● **WHAT THE TASK ASKS**: Each line below should be repeated exactly as it stands.

● **EXTRACTED RECORDS**:
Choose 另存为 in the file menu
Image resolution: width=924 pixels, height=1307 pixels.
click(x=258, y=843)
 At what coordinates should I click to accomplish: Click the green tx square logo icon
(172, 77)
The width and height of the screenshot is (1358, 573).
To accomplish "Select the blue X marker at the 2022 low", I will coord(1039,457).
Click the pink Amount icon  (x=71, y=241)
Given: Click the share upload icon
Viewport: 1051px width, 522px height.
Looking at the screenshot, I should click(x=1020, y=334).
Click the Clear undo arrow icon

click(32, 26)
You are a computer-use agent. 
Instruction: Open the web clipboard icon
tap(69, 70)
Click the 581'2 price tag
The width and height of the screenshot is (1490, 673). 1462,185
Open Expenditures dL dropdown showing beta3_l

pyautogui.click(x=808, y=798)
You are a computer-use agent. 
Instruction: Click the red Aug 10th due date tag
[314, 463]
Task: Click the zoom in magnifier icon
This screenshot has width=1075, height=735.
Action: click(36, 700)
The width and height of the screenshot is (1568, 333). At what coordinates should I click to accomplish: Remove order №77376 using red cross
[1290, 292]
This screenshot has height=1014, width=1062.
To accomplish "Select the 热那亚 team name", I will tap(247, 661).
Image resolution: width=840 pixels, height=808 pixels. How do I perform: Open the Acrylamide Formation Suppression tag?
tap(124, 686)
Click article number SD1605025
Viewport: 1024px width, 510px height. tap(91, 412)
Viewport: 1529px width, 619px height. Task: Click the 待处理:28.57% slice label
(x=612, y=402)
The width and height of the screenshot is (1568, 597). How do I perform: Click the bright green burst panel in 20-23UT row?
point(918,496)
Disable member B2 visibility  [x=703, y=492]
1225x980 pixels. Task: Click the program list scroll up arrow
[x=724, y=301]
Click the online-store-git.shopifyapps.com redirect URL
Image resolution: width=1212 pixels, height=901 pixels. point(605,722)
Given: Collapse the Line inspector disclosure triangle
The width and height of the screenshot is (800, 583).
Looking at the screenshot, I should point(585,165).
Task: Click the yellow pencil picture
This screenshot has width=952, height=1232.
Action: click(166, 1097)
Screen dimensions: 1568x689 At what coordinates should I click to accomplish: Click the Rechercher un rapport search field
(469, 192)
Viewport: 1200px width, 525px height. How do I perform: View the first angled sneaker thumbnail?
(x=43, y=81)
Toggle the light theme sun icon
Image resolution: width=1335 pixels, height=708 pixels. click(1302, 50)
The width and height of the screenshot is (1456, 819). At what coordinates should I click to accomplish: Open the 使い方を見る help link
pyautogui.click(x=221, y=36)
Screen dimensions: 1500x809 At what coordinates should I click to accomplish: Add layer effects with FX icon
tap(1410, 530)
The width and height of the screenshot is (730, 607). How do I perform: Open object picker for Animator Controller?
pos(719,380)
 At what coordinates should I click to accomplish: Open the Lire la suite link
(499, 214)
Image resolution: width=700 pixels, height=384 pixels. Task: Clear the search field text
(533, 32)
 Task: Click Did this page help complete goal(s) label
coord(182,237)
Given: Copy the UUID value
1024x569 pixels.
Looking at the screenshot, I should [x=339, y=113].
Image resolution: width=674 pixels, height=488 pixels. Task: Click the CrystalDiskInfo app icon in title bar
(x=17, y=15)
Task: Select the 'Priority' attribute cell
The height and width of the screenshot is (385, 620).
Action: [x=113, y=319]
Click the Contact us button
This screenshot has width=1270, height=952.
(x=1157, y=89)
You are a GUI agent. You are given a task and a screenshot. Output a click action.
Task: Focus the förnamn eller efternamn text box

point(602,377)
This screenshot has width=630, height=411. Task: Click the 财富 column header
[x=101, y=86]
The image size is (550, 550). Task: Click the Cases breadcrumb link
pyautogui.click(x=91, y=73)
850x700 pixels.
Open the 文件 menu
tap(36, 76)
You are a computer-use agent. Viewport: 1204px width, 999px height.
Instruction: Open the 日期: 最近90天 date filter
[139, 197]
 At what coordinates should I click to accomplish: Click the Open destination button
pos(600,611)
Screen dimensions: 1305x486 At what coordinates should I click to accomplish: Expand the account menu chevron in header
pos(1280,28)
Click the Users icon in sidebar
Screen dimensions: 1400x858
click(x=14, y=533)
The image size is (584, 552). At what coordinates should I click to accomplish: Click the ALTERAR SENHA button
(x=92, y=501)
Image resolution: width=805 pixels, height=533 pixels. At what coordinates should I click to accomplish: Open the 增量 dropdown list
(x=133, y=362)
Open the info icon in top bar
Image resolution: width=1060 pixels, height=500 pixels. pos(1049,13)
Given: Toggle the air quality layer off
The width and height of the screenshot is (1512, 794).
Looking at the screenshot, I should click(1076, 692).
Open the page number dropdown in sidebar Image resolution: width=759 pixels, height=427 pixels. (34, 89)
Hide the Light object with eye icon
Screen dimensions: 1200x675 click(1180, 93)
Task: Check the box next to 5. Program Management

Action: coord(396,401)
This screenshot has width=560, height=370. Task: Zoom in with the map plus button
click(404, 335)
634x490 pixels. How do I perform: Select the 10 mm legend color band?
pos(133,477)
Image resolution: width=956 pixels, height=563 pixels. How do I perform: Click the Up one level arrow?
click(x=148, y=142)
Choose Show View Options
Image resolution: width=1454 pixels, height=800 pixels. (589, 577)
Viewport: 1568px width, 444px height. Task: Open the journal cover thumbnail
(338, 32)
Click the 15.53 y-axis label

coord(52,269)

● **OUTPUT OF THE TASK**:
Choose 另存为 in the file menu
Image resolution: width=924 pixels, height=1307 pixels.
click(x=258, y=843)
 At what coordinates should I click to accomplish: Click the green tx square logo icon
(172, 77)
The width and height of the screenshot is (1358, 573).
To accomplish "Select the blue X marker at the 2022 low", I will coord(1039,457).
Click the pink Amount icon  (x=71, y=241)
Given: Click the share upload icon
Viewport: 1051px width, 522px height.
Looking at the screenshot, I should click(x=1020, y=334).
Click the Clear undo arrow icon

click(32, 26)
You are a computer-use agent. 
Instruction: Open the web clipboard icon
tap(69, 70)
Click the 581'2 price tag
The width and height of the screenshot is (1490, 673). 1462,185
Open Expenditures dL dropdown showing beta3_l

pyautogui.click(x=808, y=798)
You are a computer-use agent. 
Instruction: Click the red Aug 10th due date tag
[314, 463]
Task: Click the zoom in magnifier icon
This screenshot has width=1075, height=735.
Action: click(36, 700)
The width and height of the screenshot is (1568, 333). At what coordinates should I click to accomplish: Remove order №77376 using red cross
[1290, 292]
This screenshot has height=1014, width=1062.
To accomplish "Select the 热那亚 team name", I will tap(247, 661).
Image resolution: width=840 pixels, height=808 pixels. How do I perform: Open the Acrylamide Formation Suppression tag?
tap(124, 686)
Click article number SD1605025
Viewport: 1024px width, 510px height. tap(91, 412)
Viewport: 1529px width, 619px height. Task: Click the 待处理:28.57% slice label
(x=612, y=402)
The width and height of the screenshot is (1568, 597). How do I perform: Click the bright green burst panel in 20-23UT row?
point(918,496)
Disable member B2 visibility  [x=703, y=492]
1225x980 pixels. Task: Click the program list scroll up arrow
[x=724, y=301]
Click the online-store-git.shopifyapps.com redirect URL
Image resolution: width=1212 pixels, height=901 pixels. point(605,722)
Given: Collapse the Line inspector disclosure triangle
The width and height of the screenshot is (800, 583).
Looking at the screenshot, I should point(585,165).
Task: Click the yellow pencil picture
This screenshot has width=952, height=1232.
Action: click(166, 1097)
Screen dimensions: 1568x689 At what coordinates should I click to accomplish: Click the Rechercher un rapport search field
(469, 192)
Viewport: 1200px width, 525px height. How do I perform: View the first angled sneaker thumbnail?
(x=43, y=81)
Toggle the light theme sun icon
Image resolution: width=1335 pixels, height=708 pixels. click(1302, 50)
The width and height of the screenshot is (1456, 819). At what coordinates should I click to accomplish: Open the 使い方を見る help link
pyautogui.click(x=221, y=36)
Screen dimensions: 1500x809 At what coordinates should I click to accomplish: Add layer effects with FX icon
tap(1410, 530)
The width and height of the screenshot is (730, 607). How do I perform: Open object picker for Animator Controller?
pos(719,380)
 At what coordinates should I click to accomplish: Open the Lire la suite link
(499, 214)
Image resolution: width=700 pixels, height=384 pixels. Task: Clear the search field text
(533, 32)
 Task: Click Did this page help complete goal(s) label
coord(182,237)
Given: Copy the UUID value
1024x569 pixels.
Looking at the screenshot, I should [x=339, y=113].
Image resolution: width=674 pixels, height=488 pixels. Task: Click the CrystalDiskInfo app icon in title bar
(x=17, y=15)
Task: Select the 'Priority' attribute cell
The height and width of the screenshot is (385, 620).
Action: [x=113, y=319]
Click the Contact us button
This screenshot has width=1270, height=952.
(x=1157, y=89)
You are a GUI agent. You are given a task and a screenshot. Output a click action.
Task: Focus the förnamn eller efternamn text box

point(602,377)
This screenshot has width=630, height=411. Task: Click the 财富 column header
[x=101, y=86]
The image size is (550, 550). Task: Click the Cases breadcrumb link
pyautogui.click(x=91, y=73)
850x700 pixels.
Open the 文件 menu
tap(36, 76)
You are a computer-use agent. Viewport: 1204px width, 999px height.
Instruction: Open the 日期: 最近90天 date filter
[139, 197]
 At what coordinates should I click to accomplish: Click the Open destination button
pos(600,611)
Screen dimensions: 1305x486 At what coordinates should I click to accomplish: Expand the account menu chevron in header
pos(1280,28)
Click the Users icon in sidebar
Screen dimensions: 1400x858
click(x=14, y=533)
The image size is (584, 552). At what coordinates should I click to accomplish: Click the ALTERAR SENHA button
(x=92, y=501)
Image resolution: width=805 pixels, height=533 pixels. At what coordinates should I click to accomplish: Open the 增量 dropdown list
(x=133, y=362)
Open the info icon in top bar
Image resolution: width=1060 pixels, height=500 pixels. pos(1049,13)
Given: Toggle the air quality layer off
The width and height of the screenshot is (1512, 794).
Looking at the screenshot, I should click(1076, 692).
Open the page number dropdown in sidebar Image resolution: width=759 pixels, height=427 pixels. (34, 89)
Hide the Light object with eye icon
Screen dimensions: 1200x675 click(1180, 93)
Task: Check the box next to 5. Program Management

Action: coord(396,401)
This screenshot has width=560, height=370. Task: Zoom in with the map plus button
click(404, 335)
634x490 pixels. How do I perform: Select the 10 mm legend color band?
pos(133,477)
Image resolution: width=956 pixels, height=563 pixels. How do I perform: Click the Up one level arrow?
click(x=148, y=142)
Choose Show View Options
Image resolution: width=1454 pixels, height=800 pixels. (589, 577)
Viewport: 1568px width, 444px height. Task: Open the journal cover thumbnail
(338, 32)
Click the 15.53 y-axis label

coord(52,269)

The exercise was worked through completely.